This class extends torch.utils.data.DataLoader with:

Better defaults for language model training
Automatic worker configuration
Pin memory optimization for GPU training
Persistent workers for efficiency
Distributed training support with DistributedSampler

For OLM text datasets, iteration usually yields batched (input_ids, labels) tensors with shape [batch, context_length].

Parameters

dataset: Dataset to load from (can be map-style or iterable).
batch_size: Number of samples per batch (default: 8).
shuffle: Whether to shuffle data at every epoch (default: False for iterable datasets).
num_workers: Number of worker processes for data loading (default: 0).
pin_memory: If True, tensors are copied to CUDA pinned memory (default: True).
drop_last: Drop the last incomplete batch if dataset size is not divisible by batch_size.
persistent_workers: Keep workers alive between epochs for faster startup (default: True if num_workers > 0).
prefetch_factor: Number of batches to prefetch per worker (default: 2).
collate_fn: Function to merge samples into batches.
distributed: If True, automatically creates DistributedSampler for distributed training.
rank: Rank for distributed training (auto-detected if None).
world_size: World size for distributed training (auto-detected if None).
sampler: Custom sampler (overrides distributed if provided).
**kwargs: Additional arguments passed to torch.utils.data.DataLoader.

Example

# Single GPU
loader = DataLoader(dataset=my_dataset, batch_size=16)
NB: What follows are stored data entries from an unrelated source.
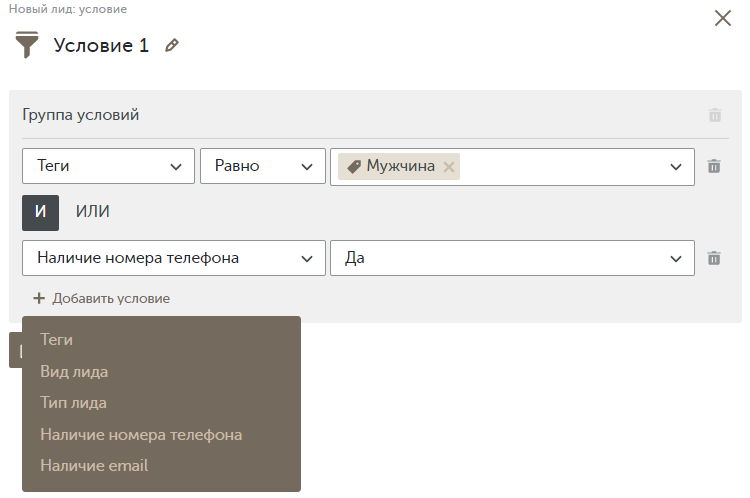The width and height of the screenshot is (750, 498).
Task: Remove the Мужчина tag chip
Action: (449, 167)
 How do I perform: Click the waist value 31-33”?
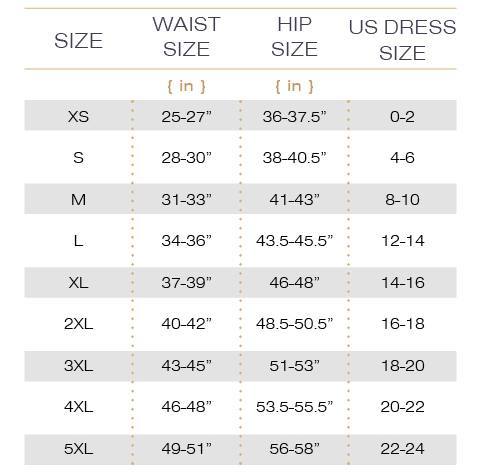186,199
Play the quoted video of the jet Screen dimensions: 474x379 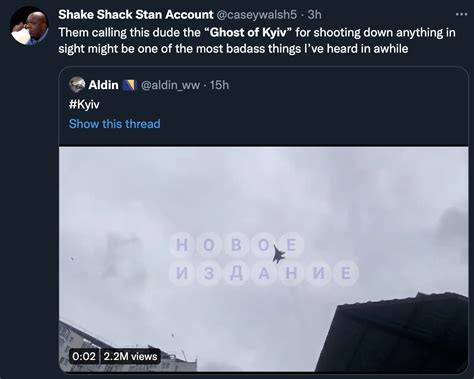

# Distributed training (with torchrun)
loader = DataLoader(
    dataset=my_dataset,
    batch_size=16,
    distributed=True,  # Automatically creates DistributedSampler
)
for epoch in range(epochs):
    loader.sampler.set_epoch(epoch)  # Important for proper shuffling
    for batch in loader:
        # Training loop
        pass

`FineWebEduDataset(tokenizer: Any, split: str = 'train', context_length: int = 1024, subset: str = 'sample-10BT', streaming: bool = True, shuffle: bool = False, seed: int = 42, cache_dir: str | None = None, skip_batches: int = 0)`

Bases: olm.data.datasets.hf_dataset.HuggingFaceTextDataset

Source: src/olm/data/datasets/hf_dataset.py:83

Convenience wrapper for HuggingFaceFW/fineweb-edu.

Iteration

Yields (input_ids, labels) tensors shaped [context_length] for causal language-model training.

Parameters

tokenizer: Tokenizer with an encode method.
split: Dataset split ('train' or 'validation')
context_length: Sequence length for training (default: 1024)
subset: Dataset subset to use (default: 'sample-10BT')
streaming: Whether to use streaming mode (default: True)
shuffle: Whether to shuffle the dataset (default: False)
seed: Random seed for shuffling (default: 42)
cache_dir: Directory to cache downloaded data (default: None)
skip_batches: Number of batches to skip

`HuggingFaceTextDataset(dataset_name: str, split: str, context_length: int, text_fn: Callable[[Any], str], tokenizer: Any, dataset_kwargs: Dict[str, Any] | None = None, streaming: bool = True, skip_batches: int = 0, shuffle: bool = False, seed: int = 42, shuffle_buffer_size: int = 10000)`

Bases: olm.data.datasets.base_dataset.BaseTextDataset

Source: src/olm/data/datasets/hf_dataset.py:8

Generic dataset loader for Hugging Face text datasets.

The Hugging Face dataset is read in streaming mode by default, then text is extracted with text_fn and passed through BaseTextDataset for tokenization, sharding, and next-token target construction.

Iteration

Yields (input_ids, labels) tensors shaped [context_length].

Parameters

dataset_name (str): Hugging Face dataset name.
split (str): Dataset split, such as "train".
context_length (int): Number of input tokens per sample.
text_fn: Function that maps a dataset example to text.
tokenizer: Tokenizer with an encode method.
dataset_kwargs: Extra keyword arguments passed to load_dataset.
streaming (bool): Whether to use Hugging Face streaming mode.
skip_batches (int): Number of samples to skip before yielding.
shuffle (bool): Whether to shuffle the dataset stream.
seed (int): Shuffle seed.
shuffle_buffer_size (int): Streaming shuffle buffer size.

`LocalTextDataset(location: str | os.PathLike, tokenizer, context_length: int, skip_batches: int = 0, shuffle: bool = False, seed: int = 42)`

Bases: olm.data.datasets.base_dataset.BaseTextDataset

Source: src/olm/data/datasets/local_dataset.py:8

Dataset that streams text from local .txt files in a directory.

LocalTextDataset scans location for .txt files, streams each non-empty line, tokenizes through BaseTextDataset, and yields causal language-model samples.

Iteration

Yields (input_ids, labels) tensors shaped [context_length].

Parameters

location: Directory containing .txt files.
tokenizer: Tokenizer with an encode method.
context_length (int): Number of input tokens per sample.
skip_batches (int): Number of samples to skip before yielding.
shuffle (bool): Whether to shuffle file order deterministically.
seed (int): Shuffle seed.